MY folks lived eight miles south of Harper's Ferry at Charlestown. I was a boy comin' up fourteen or fifteen years old at the time of the Brown Raid. The first I knew of it two men playin' a drum and a fife marched up the street. Then the bell at the courthouse rang, and the people all gathered there to learn the cause of the unusual summons. Half a dozen prominent men spoke. They said something was wrong at Harper's Ferry, and that an armed body had taken possession of the armory.

Some of us boys had organized a sort of juvenile militia company. We had wooden guns and called ourselves Free Jakes. But there was no nonsense about the way we drilled, and I've never forgotten the manual. I could drill a company now right up to the scratch. There was an old Revolutionary cannon in the place — a smooth-bore six-pounder. Most of the time it just set around on a vacant lot anywhere, but the boys and young men always used to fire it on Christmas Day. That was the biggest time of the year with us. We celebrated Christmas the same as the Fourth of July was celebrated up North. We'd start in the morning along about daylight and fire the cannon at every corner. The concussions would break all the windows in Charlestown, but no one ever complained. We made a fuse by soaking brown paper in salt petre, and when it was dried we tied it in a loose little roll on the end of a three-foot stick to use in touching off our cannon. The cannon kicked like the Old Harry and at every discharge jumped back eight or ten feet.

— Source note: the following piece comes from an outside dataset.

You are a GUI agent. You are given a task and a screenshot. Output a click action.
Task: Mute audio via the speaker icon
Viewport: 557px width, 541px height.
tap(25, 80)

The jailer of our prison told us Free Jakes to get our cannon ready to go to Harper's Ferry. We needed some ammunition, and we got a number of oyster cans that would hold 'bout a pint and were just the right size for the muzzle of our gun, and we filled 'em with powder. Then we picked little holes in the bottom with a nail and a rock so the powder would ignite. Another set of cans we filled with clippings from horseshoes. The clippings were square slugs as big as large chestnuts and made fine missiles. We took a stick and rammed one of each of the cans home in the gun and filled up the touchhole with powder. After that we put ropes to the cannon and started along the pike. I guess fifty or sixty boys had hold of the ropes. Anyway there was a dickens of a bunch of us. We had two men for wheel-horses. They were big and strong, and we kept them full enough of whiskey to encourage them to work well. We had to stop now and then to rest, and it took us quite a while to travel the hilly eight-mile road.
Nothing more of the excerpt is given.